A lasciare il posto a Hera sarà Brembo, che invece capitalizza circa 3,6 miliardi di euro. costretta ad accomodarsi in panchina, ossia tra le 4 riserve che Ftse Russell indica per un futuro inserimento nel Ftse Mib.

 

Da ricordare che i criteri di inclusione nell’indice Ftse Mib non c’è solo quello della capitalizzazione di mercato (ponderata sulla base del flottante), ma anche livello minimo dei diritti di voto, liquidità e azioni in circolazione.
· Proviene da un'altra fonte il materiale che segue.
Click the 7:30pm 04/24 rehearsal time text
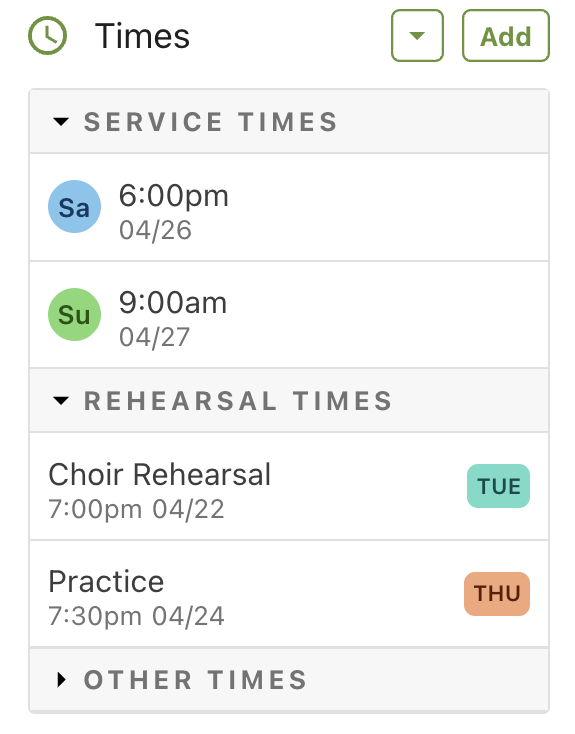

Questo spiega perchè all’intero dell’indice ci siano titoli che capitalizzano relativamente poco quali Juventus (1,2 mld) e Azimut (1,85 mld).

 

Brembo si accomoda in panchina insieme a Interpump, Mediaset e Mediolanum

Il Ftse Italia Index Series Technical Committee ha approvato questa settimana le modifiche per l’indice Ftse Mib che diverranno effettive dopo la chiusura delle negoziazioni di venerdì 15 marzo 2019, ossia da lunedì 18 marzo. Ftse Russell ha indicato anche la “lista delle riserve” che annovera nell’ordine: Interpump, Brembo, Mediaset e Banca Mediolanum.

 

I numeri di Hera, nuovo piano punta cedola sempre più ricca

Hera, attiva nell’energia elettrica, nel gas, nei rifiuti e nell’acqua, a inizio anno ha approvato il nuovo piano industriale al 2022. Sulle basi di un solido preconsuntivo 2018 che vede un margine operativo lordo (MOL) a fine anno di 1,02 miliardi di euro, in crescita del 3,6% rispetto al 2017, il nuovo piano prevede investimenti per 3,1 miliardi, MOL in crescita a 1.185 milioni di euro a fine piano e focus sulla remunerazione degli azionisti. Il dividendo, già salito a 9,5 centesimi per azione nel 2017, aumenterà infatti a 10 centesimi per azione nel 2018 e 2019, a 10,5 nel 2020 e 2021 e a 11 nel 2022 (+16% rispetto all’ultimo pagamento del dividendo); con un incremento di 0,5 centesimi ogni 2 anni.

 

In 16 anni il gruppo Hera ha quintuplicato le sue dimensioni con una corposa politica di ben 38 operazioni tra acquisizioni e fusioni a livello locale che hanno permesso all’utility di diffondersi in maniera capillare in Emilia-Romagna ed entrare anche in altre aree (Nord Est e Centro Italia).